◆ Exercise aim
Every entry must be transcribed exactly. Pictures are not part of the copy.

◆ Material provided
•••••
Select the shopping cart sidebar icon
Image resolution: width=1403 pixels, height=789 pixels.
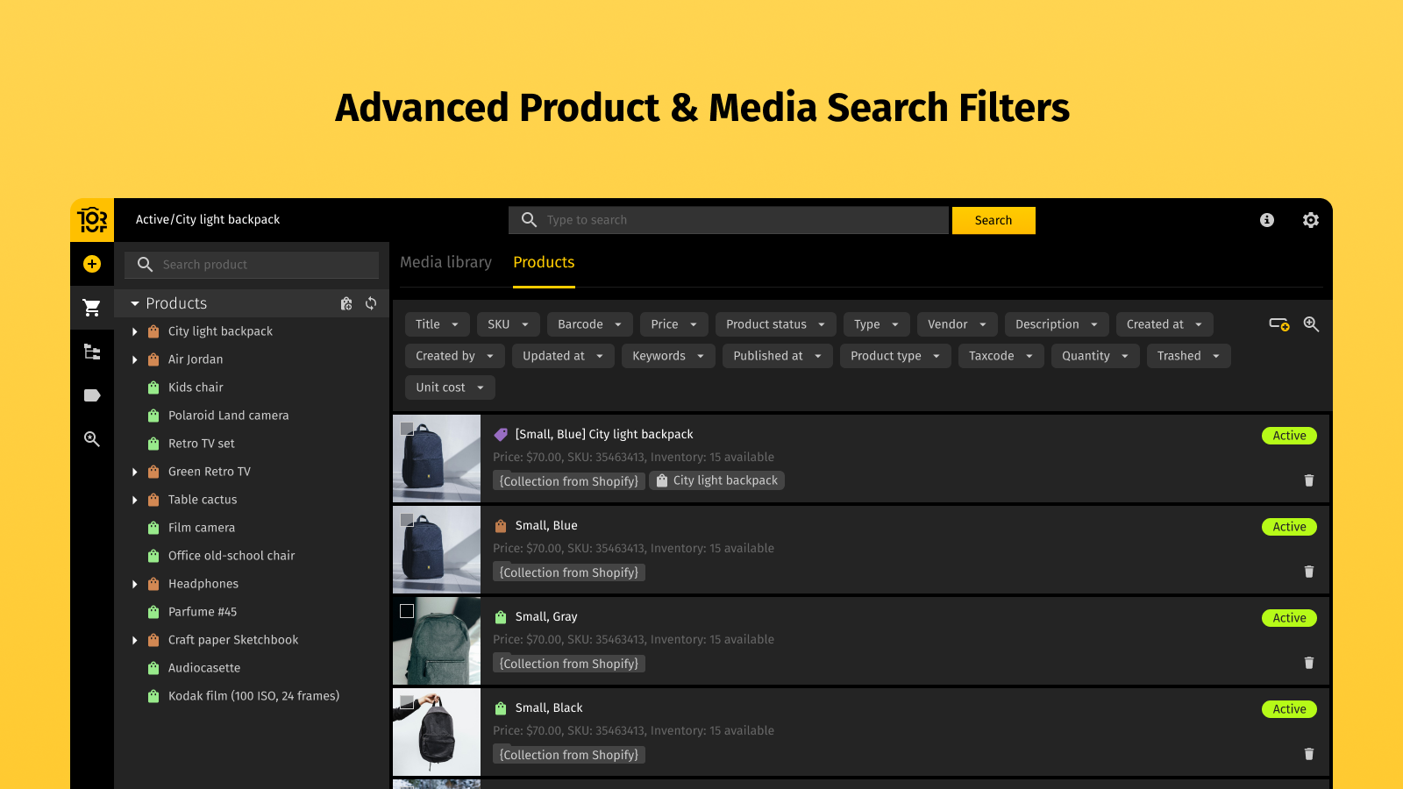tap(92, 308)
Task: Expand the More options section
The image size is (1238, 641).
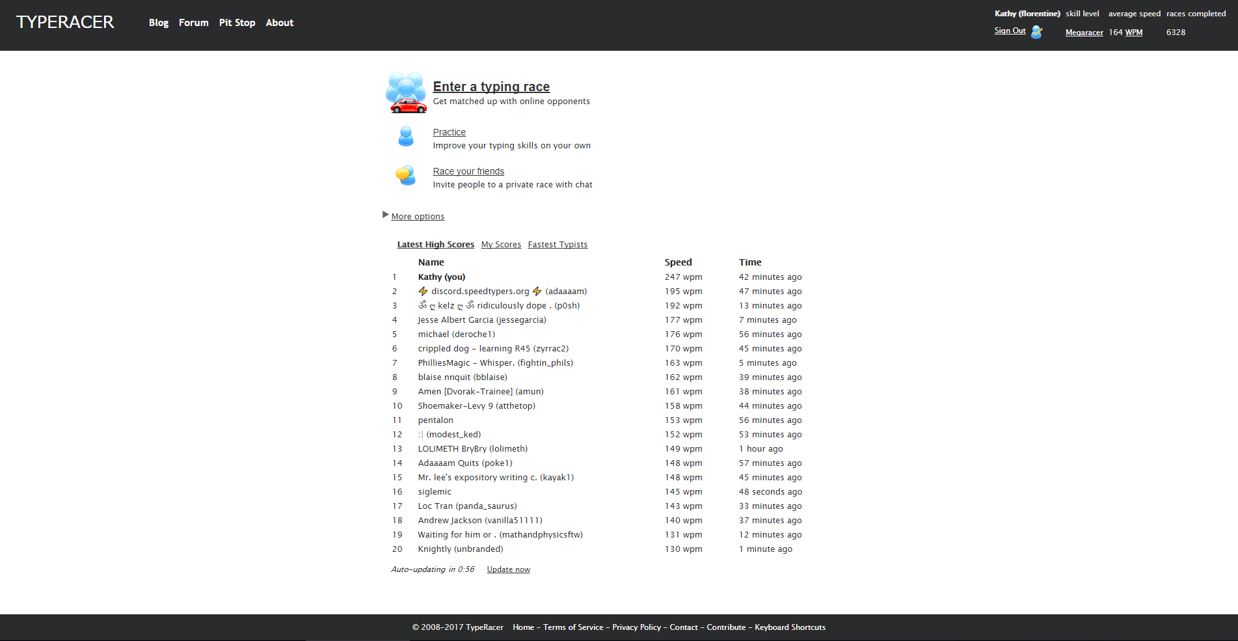Action: click(417, 216)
•••••
◆ Reply
Select the shopping cart sidebar icon
Image resolution: width=1403 pixels, height=789 pixels.
tap(92, 308)
Task: Expand the More options section
The image size is (1238, 641).
Action: click(417, 216)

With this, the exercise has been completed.